Tuesday, January 27, 2015

The ABC’s of Discernment: J is for Journey

None of us starts at the end. We’re born as babies before growing into adults. We crawl before we walk. We learn the alphabet before reading. We earn a driving permit before a license. In short, we must journey through multiple stages before we fully mature.

This process also applies to discernment. When we become a Christian, we don’t instantly become mature with the ability to separate good from evil. Rather, like our physical counterparts, we start out as babies. Then we must journey one step at a time toward the discernment that comes with maturity:

Stage 1: Infancy. New to this whole spiritual thing, infants have little or no discernment at this stage. This requires them to have very strict boundaries and much “adult” supervision.

Stage 2: Childhood. Discernment is now slowly developing, and a child’s true “north” of good is being set into place. As a result, the stuff of life is primarily seen as either right or wrong, with nothing between.  Boundaries rapidly expand at this age, but children still require a fair amount of supervision.

Stage 3: Adolescence.
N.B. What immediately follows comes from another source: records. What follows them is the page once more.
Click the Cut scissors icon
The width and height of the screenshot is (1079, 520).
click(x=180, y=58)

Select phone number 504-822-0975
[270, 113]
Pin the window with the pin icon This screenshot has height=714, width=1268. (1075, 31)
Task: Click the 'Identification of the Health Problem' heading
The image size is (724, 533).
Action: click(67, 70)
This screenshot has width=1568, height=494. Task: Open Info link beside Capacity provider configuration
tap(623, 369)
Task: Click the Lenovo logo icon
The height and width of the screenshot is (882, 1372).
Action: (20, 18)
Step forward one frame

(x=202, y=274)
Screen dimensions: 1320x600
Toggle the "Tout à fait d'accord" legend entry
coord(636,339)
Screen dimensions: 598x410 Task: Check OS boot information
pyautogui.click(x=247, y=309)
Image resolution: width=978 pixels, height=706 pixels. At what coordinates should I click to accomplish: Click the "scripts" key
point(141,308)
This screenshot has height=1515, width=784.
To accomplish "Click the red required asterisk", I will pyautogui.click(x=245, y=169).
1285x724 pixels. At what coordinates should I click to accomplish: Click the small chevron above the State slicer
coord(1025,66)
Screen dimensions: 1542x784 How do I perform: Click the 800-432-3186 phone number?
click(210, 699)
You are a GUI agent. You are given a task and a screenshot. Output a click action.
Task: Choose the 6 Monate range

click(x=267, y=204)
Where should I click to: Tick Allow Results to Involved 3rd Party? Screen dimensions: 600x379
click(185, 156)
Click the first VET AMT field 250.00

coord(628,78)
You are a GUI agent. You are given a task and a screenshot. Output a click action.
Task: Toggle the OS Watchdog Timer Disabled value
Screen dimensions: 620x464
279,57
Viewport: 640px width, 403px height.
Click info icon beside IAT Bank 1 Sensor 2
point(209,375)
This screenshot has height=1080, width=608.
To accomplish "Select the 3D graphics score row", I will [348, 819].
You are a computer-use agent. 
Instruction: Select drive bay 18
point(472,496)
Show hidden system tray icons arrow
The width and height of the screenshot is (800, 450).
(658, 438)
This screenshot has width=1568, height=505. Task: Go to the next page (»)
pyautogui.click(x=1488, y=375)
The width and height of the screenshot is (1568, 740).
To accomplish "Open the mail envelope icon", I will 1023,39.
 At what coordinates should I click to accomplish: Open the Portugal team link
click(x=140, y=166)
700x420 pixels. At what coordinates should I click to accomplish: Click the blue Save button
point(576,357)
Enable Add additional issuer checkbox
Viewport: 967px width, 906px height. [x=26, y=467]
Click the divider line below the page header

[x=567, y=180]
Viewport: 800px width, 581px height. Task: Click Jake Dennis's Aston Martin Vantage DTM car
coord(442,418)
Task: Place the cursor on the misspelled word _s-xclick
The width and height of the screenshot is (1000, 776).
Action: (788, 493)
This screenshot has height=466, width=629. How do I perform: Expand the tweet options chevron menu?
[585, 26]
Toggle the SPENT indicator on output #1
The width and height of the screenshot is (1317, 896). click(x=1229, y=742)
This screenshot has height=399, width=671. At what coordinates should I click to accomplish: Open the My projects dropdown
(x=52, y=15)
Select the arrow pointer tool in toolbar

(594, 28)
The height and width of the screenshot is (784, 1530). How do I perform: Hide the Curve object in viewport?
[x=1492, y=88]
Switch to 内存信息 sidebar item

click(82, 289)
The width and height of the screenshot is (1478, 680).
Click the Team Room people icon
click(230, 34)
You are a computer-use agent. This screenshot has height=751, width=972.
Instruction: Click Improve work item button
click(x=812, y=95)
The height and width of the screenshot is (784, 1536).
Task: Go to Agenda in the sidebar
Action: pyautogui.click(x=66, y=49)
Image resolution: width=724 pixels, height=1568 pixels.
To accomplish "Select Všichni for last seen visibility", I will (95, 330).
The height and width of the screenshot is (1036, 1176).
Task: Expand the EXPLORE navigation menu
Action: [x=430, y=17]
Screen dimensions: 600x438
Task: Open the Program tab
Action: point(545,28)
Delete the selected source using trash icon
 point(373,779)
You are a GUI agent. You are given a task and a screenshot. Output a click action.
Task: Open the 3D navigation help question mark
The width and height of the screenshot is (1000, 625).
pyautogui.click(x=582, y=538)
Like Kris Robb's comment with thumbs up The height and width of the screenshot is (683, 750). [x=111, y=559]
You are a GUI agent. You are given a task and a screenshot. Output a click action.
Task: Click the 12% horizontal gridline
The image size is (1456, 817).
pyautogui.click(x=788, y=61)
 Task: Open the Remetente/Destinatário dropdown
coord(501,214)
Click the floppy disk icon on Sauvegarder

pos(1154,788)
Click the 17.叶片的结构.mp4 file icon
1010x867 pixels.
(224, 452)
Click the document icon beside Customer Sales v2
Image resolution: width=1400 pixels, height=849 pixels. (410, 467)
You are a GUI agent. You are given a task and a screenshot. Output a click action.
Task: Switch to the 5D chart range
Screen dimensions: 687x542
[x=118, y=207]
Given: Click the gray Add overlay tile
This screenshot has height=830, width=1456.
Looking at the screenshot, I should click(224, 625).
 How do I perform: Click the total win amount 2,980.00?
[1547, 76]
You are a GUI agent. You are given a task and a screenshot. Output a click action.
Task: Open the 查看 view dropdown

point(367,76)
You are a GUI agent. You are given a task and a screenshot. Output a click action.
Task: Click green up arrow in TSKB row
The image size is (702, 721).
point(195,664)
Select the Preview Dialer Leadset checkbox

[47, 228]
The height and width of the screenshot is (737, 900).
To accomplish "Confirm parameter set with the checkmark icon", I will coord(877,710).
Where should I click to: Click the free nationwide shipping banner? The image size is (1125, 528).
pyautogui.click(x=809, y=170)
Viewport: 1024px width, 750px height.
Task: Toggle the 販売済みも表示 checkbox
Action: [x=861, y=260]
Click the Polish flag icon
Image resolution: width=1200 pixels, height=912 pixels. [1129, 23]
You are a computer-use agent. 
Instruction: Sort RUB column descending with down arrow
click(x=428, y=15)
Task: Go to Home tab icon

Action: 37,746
Knowledge comes to full bloom at this stage, and adolescents become aware of all that could be. However, personal boundaries are still being figured out: just because you can doesn’t mean you should. As a result, adolescents have a fair amount of discernment, but tend to stretch the boundaries to their maximum, sometimes to the point of being unsafe, and accountability is helpful in learning to navigate gray areas.

Stage 4: Adulthood. Maturity is reached! Having consistently trained themselves, adults know (for the most part) what is right, what is wrong, and how to handle gray areas. They still have blind spots and must keep learning, but they’ve reached the point where they serve, rather insisting they be served: it’s time to turn around and help the next generation grow up in their discernment!